### Entries shown
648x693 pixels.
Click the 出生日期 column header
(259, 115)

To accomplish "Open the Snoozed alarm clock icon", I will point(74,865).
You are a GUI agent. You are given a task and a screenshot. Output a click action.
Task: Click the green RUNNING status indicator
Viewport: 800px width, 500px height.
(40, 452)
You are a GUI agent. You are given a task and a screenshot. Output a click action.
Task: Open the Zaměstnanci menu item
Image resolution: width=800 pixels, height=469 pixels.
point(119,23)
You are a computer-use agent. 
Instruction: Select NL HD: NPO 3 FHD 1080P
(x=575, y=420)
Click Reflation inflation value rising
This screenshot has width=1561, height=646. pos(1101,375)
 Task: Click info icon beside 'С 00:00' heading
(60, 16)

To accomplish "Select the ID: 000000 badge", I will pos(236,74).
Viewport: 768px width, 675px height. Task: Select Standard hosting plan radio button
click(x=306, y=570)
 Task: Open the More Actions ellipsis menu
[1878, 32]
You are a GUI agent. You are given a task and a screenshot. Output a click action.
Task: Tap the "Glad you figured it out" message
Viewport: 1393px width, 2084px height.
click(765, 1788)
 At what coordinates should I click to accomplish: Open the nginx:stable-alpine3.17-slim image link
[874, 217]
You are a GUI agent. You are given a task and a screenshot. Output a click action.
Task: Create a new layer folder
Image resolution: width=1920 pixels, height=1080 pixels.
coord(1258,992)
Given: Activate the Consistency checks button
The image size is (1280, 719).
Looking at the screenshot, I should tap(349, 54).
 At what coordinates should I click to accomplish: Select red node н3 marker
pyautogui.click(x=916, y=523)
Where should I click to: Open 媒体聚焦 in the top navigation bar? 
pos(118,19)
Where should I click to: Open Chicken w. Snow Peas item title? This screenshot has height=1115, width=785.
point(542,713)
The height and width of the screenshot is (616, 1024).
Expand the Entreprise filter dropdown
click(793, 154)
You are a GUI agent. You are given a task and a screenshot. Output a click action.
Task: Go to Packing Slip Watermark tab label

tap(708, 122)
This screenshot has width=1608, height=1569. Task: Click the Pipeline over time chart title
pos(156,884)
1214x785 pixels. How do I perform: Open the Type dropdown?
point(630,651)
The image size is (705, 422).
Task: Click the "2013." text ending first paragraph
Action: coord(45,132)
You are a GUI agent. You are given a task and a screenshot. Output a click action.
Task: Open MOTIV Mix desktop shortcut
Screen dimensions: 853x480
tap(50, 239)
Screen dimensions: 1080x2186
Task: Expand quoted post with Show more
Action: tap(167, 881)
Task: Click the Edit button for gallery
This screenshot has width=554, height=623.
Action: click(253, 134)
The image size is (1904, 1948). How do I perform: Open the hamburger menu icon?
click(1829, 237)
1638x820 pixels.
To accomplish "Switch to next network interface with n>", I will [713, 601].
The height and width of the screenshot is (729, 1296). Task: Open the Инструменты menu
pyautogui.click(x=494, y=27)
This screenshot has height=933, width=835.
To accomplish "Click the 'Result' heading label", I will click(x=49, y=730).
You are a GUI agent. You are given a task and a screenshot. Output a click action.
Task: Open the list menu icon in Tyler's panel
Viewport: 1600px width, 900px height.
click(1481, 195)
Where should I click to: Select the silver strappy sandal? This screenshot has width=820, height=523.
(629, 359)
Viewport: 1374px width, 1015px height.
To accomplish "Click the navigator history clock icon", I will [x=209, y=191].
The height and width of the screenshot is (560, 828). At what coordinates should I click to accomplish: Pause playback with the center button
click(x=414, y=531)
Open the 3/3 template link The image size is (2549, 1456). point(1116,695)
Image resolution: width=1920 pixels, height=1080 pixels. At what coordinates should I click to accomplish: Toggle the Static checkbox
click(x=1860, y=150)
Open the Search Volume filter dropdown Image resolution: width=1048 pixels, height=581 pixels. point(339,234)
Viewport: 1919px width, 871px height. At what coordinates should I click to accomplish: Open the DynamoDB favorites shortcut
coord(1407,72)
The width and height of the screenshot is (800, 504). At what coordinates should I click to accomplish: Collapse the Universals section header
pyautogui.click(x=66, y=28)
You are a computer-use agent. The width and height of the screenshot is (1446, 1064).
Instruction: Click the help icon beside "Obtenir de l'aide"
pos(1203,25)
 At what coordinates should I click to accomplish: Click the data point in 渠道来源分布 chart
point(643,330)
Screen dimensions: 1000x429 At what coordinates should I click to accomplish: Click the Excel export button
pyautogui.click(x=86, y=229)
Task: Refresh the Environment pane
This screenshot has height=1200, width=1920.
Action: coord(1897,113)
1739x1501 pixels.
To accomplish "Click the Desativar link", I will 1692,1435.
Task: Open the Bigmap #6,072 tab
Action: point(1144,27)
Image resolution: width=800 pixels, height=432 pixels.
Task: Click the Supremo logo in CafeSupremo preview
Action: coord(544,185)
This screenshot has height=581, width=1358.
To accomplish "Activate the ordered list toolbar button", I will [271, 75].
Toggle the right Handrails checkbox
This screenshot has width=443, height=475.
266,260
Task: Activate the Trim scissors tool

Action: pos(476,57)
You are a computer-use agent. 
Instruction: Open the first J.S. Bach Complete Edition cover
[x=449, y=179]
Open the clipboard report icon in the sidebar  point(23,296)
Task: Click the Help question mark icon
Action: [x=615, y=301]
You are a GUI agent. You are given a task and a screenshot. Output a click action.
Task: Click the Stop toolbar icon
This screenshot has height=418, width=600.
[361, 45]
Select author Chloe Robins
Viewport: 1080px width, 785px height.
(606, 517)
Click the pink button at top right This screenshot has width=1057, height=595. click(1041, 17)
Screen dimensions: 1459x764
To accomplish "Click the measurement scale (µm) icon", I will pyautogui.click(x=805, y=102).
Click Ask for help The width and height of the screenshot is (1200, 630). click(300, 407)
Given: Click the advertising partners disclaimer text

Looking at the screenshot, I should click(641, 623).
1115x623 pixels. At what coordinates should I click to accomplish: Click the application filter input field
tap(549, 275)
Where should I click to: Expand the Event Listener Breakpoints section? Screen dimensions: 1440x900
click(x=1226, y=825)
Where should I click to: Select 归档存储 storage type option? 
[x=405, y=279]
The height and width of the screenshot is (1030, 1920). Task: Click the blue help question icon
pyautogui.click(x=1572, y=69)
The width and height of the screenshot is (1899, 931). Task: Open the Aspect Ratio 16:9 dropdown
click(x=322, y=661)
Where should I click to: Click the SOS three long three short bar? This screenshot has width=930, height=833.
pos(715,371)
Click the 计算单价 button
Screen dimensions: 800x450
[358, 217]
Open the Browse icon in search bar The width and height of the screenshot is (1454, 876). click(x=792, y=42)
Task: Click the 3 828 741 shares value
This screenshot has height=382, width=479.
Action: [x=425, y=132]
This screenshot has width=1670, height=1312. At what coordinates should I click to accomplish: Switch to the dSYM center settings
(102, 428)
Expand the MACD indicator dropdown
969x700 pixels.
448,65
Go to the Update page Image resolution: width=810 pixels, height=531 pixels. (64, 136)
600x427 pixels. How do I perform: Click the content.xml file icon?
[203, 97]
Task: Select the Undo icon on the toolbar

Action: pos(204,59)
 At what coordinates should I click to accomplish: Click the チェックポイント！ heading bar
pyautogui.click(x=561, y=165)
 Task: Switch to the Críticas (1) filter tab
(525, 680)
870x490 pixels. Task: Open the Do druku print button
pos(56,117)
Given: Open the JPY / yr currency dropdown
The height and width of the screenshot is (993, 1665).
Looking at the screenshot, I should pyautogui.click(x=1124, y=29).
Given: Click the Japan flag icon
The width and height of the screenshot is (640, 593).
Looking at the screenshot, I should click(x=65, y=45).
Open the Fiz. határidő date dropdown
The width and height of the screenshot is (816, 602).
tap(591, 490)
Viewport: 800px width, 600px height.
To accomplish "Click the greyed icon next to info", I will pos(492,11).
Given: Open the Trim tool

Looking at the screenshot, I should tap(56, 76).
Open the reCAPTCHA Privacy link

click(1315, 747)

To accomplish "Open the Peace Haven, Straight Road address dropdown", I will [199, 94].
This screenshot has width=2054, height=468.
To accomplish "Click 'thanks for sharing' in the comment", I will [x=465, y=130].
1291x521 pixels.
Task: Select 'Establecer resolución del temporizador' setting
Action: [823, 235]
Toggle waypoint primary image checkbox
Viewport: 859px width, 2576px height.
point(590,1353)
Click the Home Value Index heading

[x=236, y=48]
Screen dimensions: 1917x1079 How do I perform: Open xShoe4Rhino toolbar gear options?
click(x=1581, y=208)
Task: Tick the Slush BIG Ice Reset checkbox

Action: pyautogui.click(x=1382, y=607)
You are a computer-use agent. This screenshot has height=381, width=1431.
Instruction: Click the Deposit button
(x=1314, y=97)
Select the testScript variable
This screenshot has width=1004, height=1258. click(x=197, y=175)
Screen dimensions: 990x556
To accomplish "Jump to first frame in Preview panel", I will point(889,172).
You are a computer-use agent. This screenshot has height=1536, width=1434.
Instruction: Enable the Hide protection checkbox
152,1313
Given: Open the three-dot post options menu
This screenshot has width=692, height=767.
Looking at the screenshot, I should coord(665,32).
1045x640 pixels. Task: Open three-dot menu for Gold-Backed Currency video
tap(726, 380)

### Task details
Copy out the records above verbatim, everything from the line containing "Click the pink" down to the line containing "tap(549, 275)", with both of those lines included.

### Response
Click the pink button at top right This screenshot has width=1057, height=595. click(1041, 17)
Screen dimensions: 1459x764
To accomplish "Click the measurement scale (µm) icon", I will pyautogui.click(x=805, y=102).
Click Ask for help The width and height of the screenshot is (1200, 630). click(300, 407)
Given: Click the advertising partners disclaimer text

Looking at the screenshot, I should click(641, 623).
1115x623 pixels. At what coordinates should I click to accomplish: Click the application filter input field
tap(549, 275)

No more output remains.